══ RECORD SET ══

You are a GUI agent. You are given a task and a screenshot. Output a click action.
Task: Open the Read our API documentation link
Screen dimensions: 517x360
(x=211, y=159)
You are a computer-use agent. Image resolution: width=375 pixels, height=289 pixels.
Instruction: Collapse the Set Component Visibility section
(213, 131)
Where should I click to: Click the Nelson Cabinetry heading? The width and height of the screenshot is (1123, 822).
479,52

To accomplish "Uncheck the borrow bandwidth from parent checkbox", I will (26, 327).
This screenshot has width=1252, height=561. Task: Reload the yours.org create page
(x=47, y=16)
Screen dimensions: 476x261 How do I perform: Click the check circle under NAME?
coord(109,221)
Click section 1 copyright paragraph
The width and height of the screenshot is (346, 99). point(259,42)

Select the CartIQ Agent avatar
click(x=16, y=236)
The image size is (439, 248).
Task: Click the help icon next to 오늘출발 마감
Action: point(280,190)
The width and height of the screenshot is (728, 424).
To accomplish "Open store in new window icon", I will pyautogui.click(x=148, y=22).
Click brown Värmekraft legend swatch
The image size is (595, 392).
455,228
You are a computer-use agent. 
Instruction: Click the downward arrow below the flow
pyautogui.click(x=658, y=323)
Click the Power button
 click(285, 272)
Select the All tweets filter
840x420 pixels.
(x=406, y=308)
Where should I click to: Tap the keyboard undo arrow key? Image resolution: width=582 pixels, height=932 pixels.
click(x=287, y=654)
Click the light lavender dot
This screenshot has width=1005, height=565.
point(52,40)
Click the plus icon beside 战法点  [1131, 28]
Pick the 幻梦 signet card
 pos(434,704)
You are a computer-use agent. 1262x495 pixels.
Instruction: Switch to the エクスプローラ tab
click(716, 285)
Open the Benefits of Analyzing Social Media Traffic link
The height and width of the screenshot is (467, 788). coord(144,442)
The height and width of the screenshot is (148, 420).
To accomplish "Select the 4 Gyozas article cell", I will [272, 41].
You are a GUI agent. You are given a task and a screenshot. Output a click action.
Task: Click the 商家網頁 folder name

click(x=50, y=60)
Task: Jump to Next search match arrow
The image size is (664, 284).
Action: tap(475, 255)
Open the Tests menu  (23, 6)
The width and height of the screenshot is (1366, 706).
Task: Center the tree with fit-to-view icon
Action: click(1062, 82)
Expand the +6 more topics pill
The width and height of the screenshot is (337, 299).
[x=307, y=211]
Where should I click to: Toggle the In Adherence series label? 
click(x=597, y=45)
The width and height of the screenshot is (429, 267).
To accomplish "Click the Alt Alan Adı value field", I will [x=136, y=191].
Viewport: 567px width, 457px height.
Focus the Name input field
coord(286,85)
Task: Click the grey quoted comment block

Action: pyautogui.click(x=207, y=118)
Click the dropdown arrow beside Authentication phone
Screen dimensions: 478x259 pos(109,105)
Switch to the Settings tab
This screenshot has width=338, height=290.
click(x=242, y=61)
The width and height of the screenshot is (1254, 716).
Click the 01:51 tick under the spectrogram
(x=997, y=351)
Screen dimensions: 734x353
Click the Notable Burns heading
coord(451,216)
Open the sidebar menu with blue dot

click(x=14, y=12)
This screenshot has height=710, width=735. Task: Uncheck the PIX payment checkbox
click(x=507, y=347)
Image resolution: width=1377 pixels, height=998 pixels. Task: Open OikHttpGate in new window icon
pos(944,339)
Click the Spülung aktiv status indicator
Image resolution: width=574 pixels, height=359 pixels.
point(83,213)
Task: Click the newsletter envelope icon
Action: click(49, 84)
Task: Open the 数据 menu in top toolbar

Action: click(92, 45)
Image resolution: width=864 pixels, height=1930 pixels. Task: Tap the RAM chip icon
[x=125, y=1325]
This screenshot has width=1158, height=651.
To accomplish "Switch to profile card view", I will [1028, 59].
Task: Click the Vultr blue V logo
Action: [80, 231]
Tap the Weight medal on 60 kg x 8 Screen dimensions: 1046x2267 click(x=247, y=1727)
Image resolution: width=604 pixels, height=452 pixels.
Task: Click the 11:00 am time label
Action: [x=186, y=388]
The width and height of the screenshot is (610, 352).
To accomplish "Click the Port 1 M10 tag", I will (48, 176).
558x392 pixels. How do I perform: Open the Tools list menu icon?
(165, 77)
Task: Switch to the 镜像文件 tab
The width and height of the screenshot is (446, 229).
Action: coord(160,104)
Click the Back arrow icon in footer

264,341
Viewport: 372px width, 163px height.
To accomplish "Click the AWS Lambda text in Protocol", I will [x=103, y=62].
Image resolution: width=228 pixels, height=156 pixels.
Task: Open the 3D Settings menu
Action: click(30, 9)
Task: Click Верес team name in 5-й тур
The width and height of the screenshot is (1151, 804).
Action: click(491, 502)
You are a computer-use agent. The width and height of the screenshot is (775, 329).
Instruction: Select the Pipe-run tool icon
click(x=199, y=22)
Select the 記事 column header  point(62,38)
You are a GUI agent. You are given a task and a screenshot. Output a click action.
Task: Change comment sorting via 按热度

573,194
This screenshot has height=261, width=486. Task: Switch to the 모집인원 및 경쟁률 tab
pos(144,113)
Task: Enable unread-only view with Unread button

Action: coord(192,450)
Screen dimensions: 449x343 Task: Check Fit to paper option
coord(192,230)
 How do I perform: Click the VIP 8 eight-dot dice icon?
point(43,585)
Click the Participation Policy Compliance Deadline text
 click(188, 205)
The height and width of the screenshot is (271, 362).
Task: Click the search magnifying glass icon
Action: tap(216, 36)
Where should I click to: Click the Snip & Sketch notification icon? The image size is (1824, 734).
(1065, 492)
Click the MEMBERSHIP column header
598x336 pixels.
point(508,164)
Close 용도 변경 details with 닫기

═══

• **WORK INSTRUCTION**:
The last part of the records is the answer, beginning at the line that holds "Task: Enable unread-only" and including the final line, repeated exactly.

• **RESULT**:
Task: Enable unread-only view with Unread button

Action: coord(192,450)
Screen dimensions: 449x343 Task: Check Fit to paper option
coord(192,230)
 How do I perform: Click the VIP 8 eight-dot dice icon?
point(43,585)
Click the Participation Policy Compliance Deadline text
 click(188, 205)
The height and width of the screenshot is (271, 362).
Task: Click the search magnifying glass icon
Action: tap(216, 36)
Where should I click to: Click the Snip & Sketch notification icon? The image size is (1824, 734).
(1065, 492)
Click the MEMBERSHIP column header
598x336 pixels.
point(508,164)
Close 용도 변경 details with 닫기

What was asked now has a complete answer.